> **Goal of the exercise**:
Recast every line of the items below as a numbered list, leaving out any blank lines. Omit the pictures from your answer.

> **Material supplied**:
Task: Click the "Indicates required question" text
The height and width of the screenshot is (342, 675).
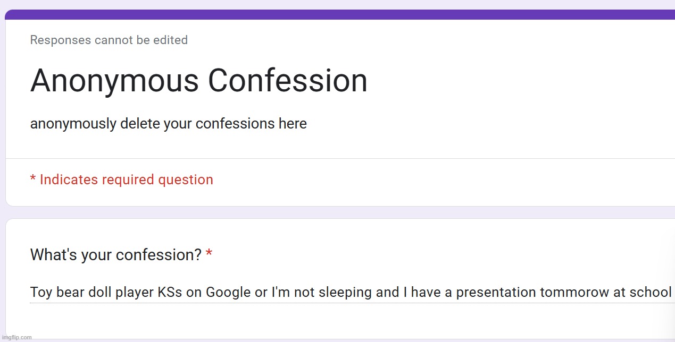Action: [126, 179]
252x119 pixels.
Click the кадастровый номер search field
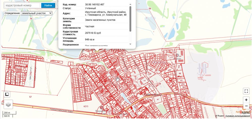[22, 5]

> **Complete response**:
1. Task: Click the "Indicates required question" text
2. The height and width of the screenshot is (342, 675).
3. Action: [126, 179]
4. 252x119 pixels.
5. Click the кадастровый номер search field
6. [22, 5]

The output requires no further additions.